The tape ends with the intrusion of another more mundane, yet crucial, issue. After arguing through the night about revolutionary suicide, fighting against black troops or fleeing to the jungle, the community is jolted with the news that the electrical crew burned up a water pump. The accident was caused by human error, and there is a chance the crew can make the repair, but they really need another pump – even if just for back-up – and the White Night is sidetracked by the debate on how the Jonestown budget can afford $2100 for an essential piece of machinery.

This White Night concludes on Tape Q 644.

FBI Summary:

Date of transcription: 3/15/79

In connection with the Federal Bureau of Investigation’s investigation into the assassination of U.S. Congressman LEO J. RYAN at Port Kaituma, Guyana, South America, on November 18, 1978, a tape recording was obtained. This tape recording was located in Jonestown, Guyana, South America, and was turned over to U.S. Officials in Guyana and subsequently transported to the United States.

On March 6, 1979, Special Agent (name deleted) reviewed the tape numbered 1B47-88, and nothing was contained thereon which was considered to be of evidentiary nature or beneficial to the investigation of Congressman RYAN.

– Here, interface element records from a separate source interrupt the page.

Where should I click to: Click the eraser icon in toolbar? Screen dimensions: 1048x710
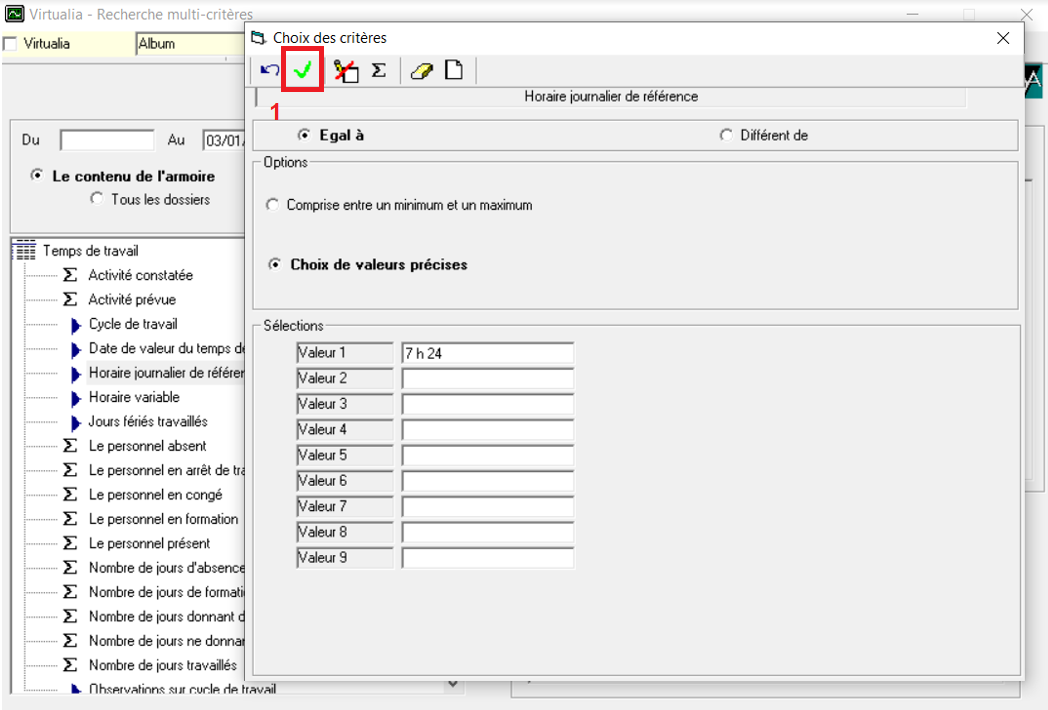tap(421, 71)
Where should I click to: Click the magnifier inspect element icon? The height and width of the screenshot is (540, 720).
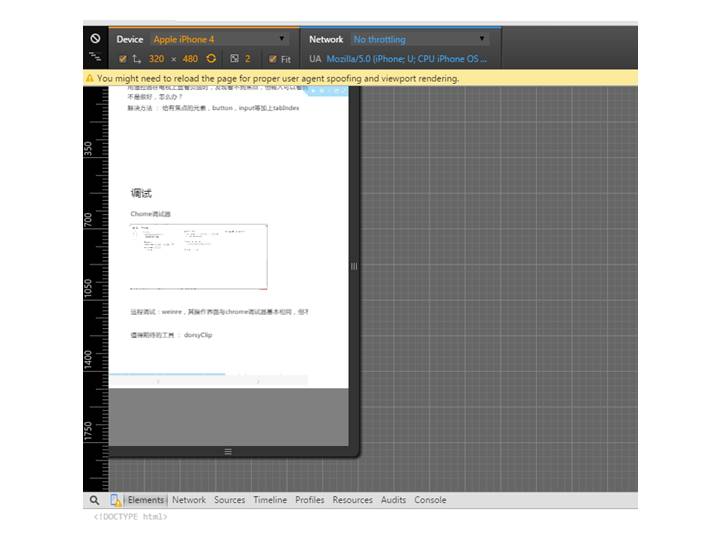pos(94,500)
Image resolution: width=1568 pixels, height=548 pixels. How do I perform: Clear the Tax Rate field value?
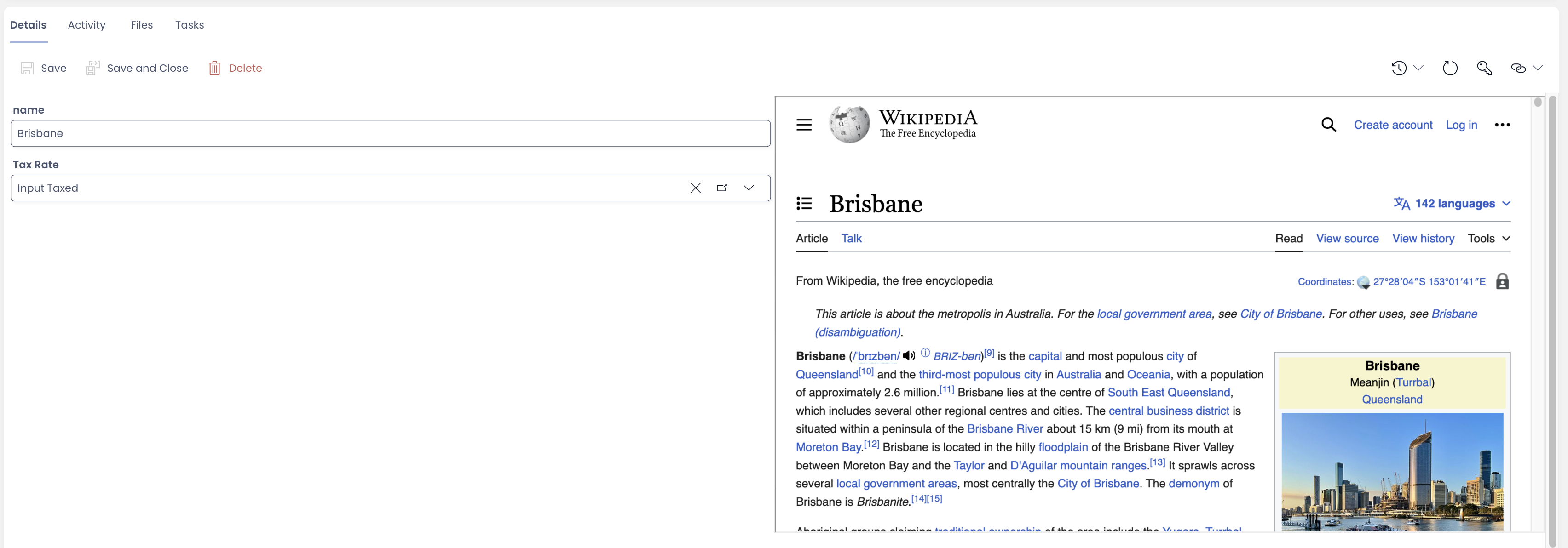click(x=696, y=188)
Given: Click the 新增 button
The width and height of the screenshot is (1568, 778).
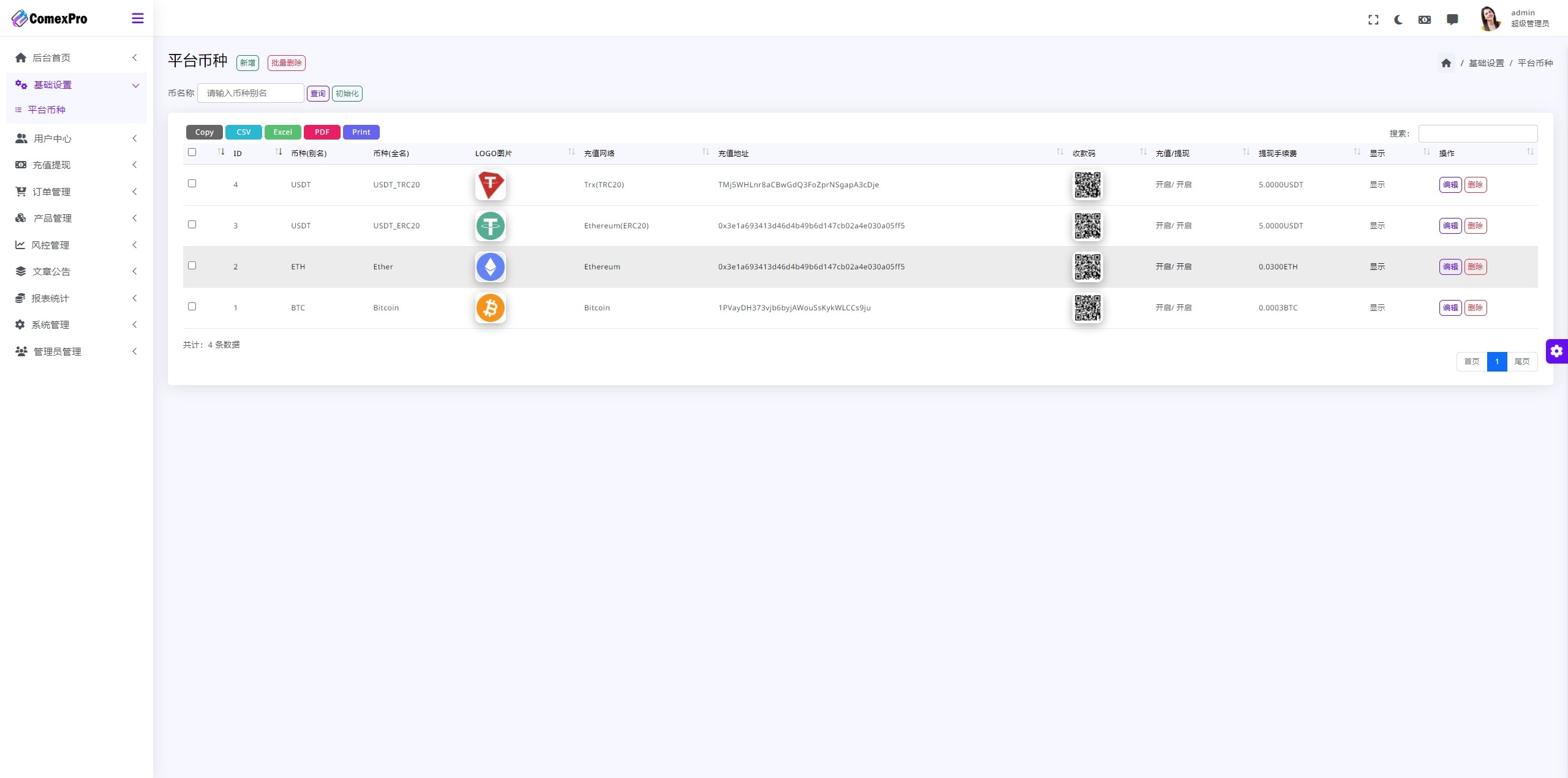Looking at the screenshot, I should point(246,63).
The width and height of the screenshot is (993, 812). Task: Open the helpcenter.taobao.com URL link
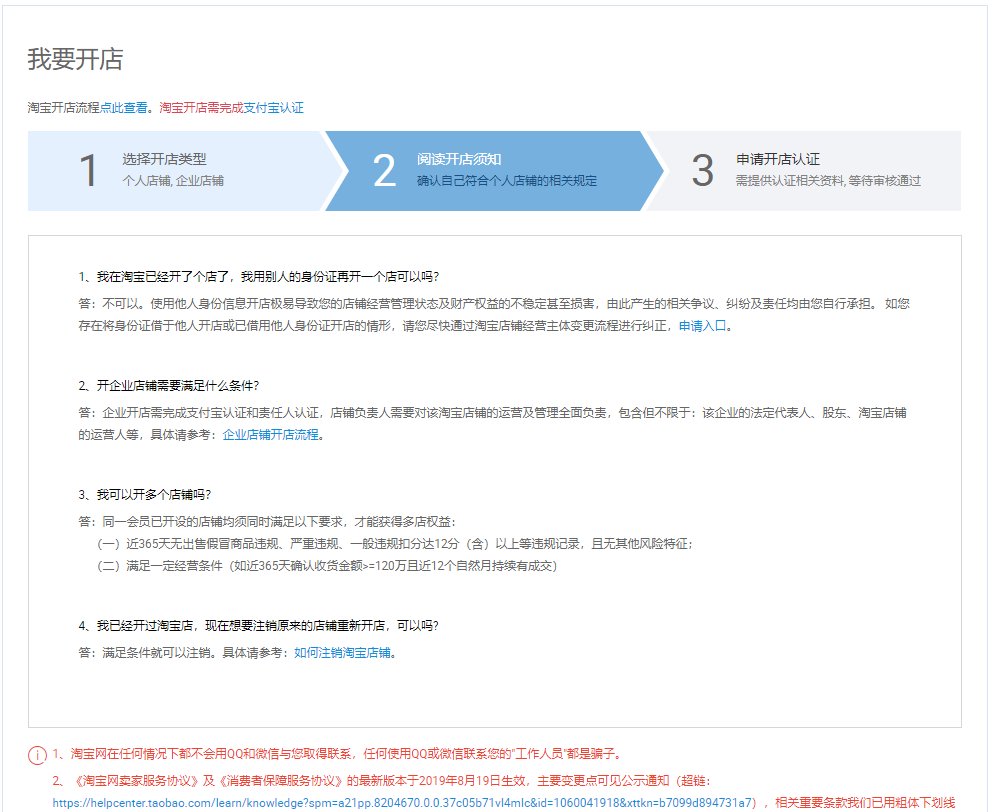(x=404, y=802)
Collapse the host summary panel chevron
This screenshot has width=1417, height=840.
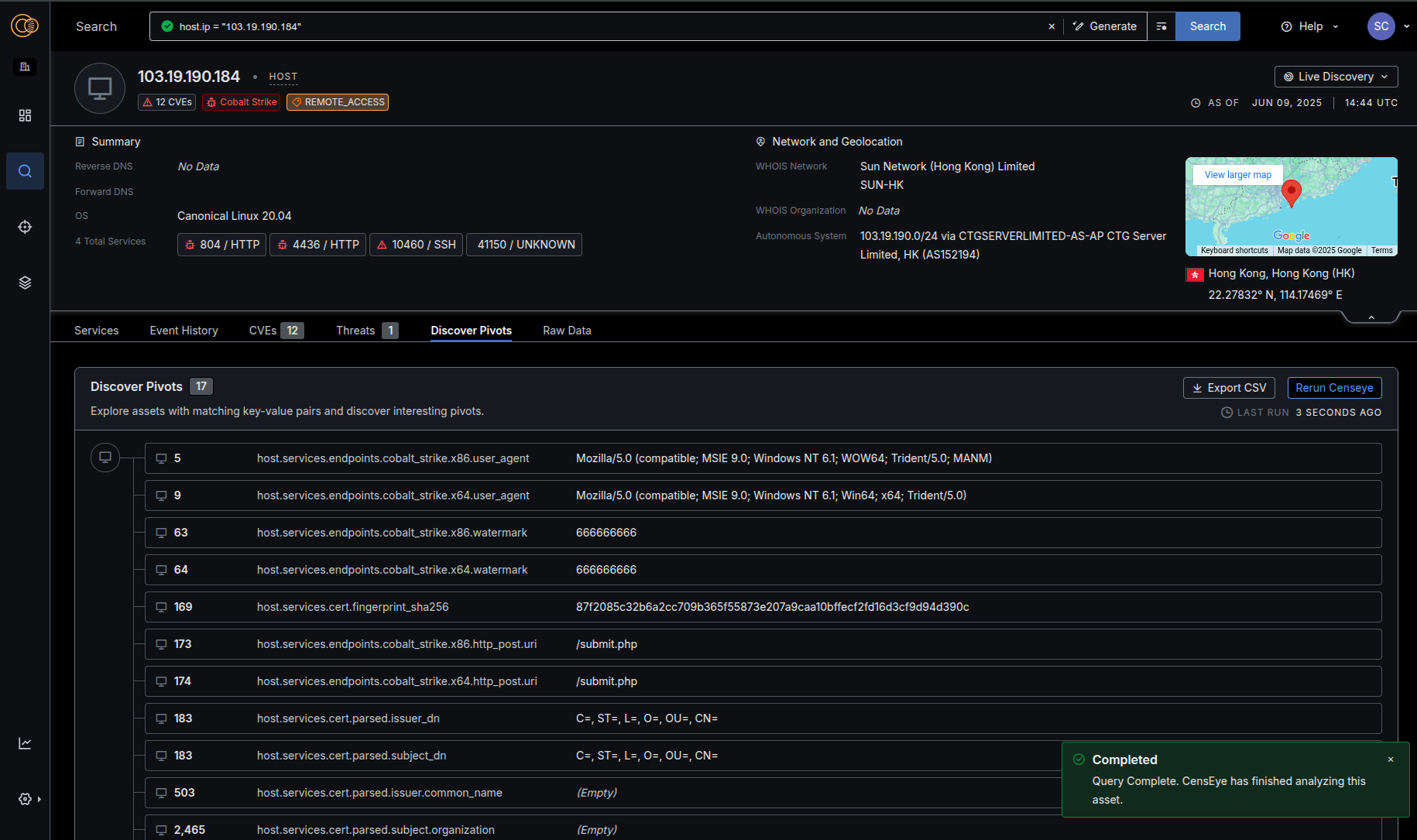pyautogui.click(x=1371, y=317)
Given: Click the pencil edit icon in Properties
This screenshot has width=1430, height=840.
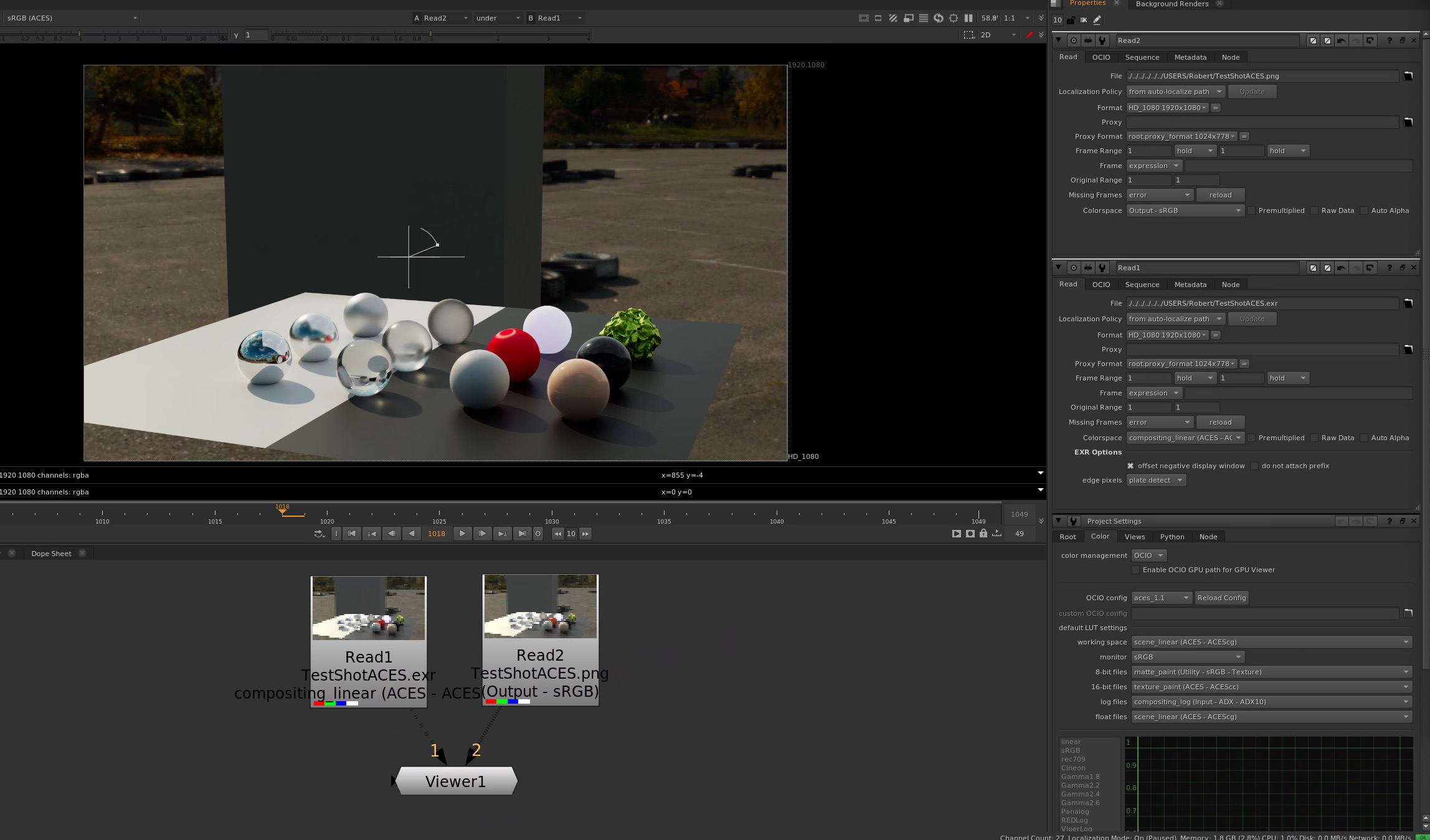Looking at the screenshot, I should (x=1097, y=20).
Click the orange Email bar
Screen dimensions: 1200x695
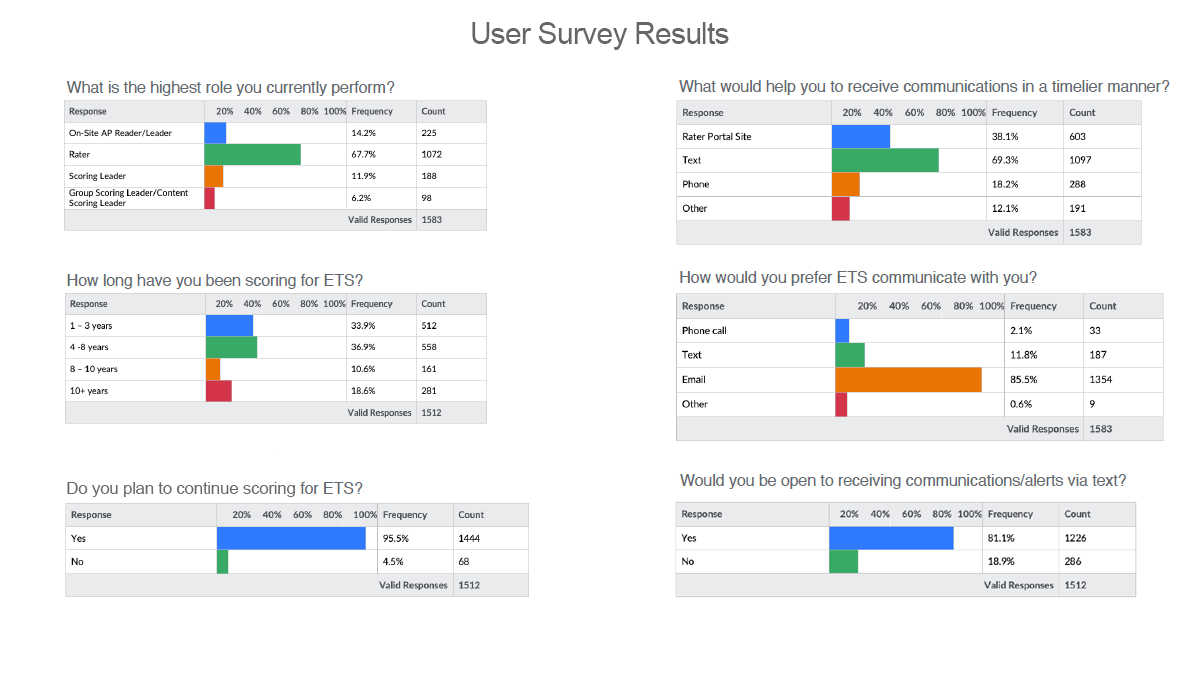click(x=908, y=380)
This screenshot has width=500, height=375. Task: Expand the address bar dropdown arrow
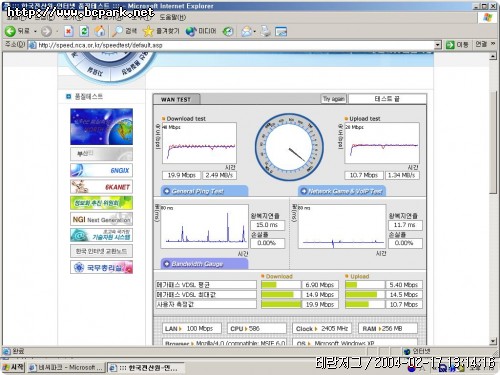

Differences with FBI Summary:

There is nothing to compare between the two summaries, since the FBI did not write anything for this, or 64 other tapes which bear the notation “Tapes Not Summarized.” These tapes seems to have little on them which the FBI could use for its purposes of investigating crimes arising from the Jonestown tragedy, but then again, that describes many other tapes as well. The difference seems to be that one or two FBI agents catalogued this set of tapes – as evidenced by the typewriter used in writing the reports – and that generally, the transcriptions were made early in the process, before someone may have asked for greater detail in the reports.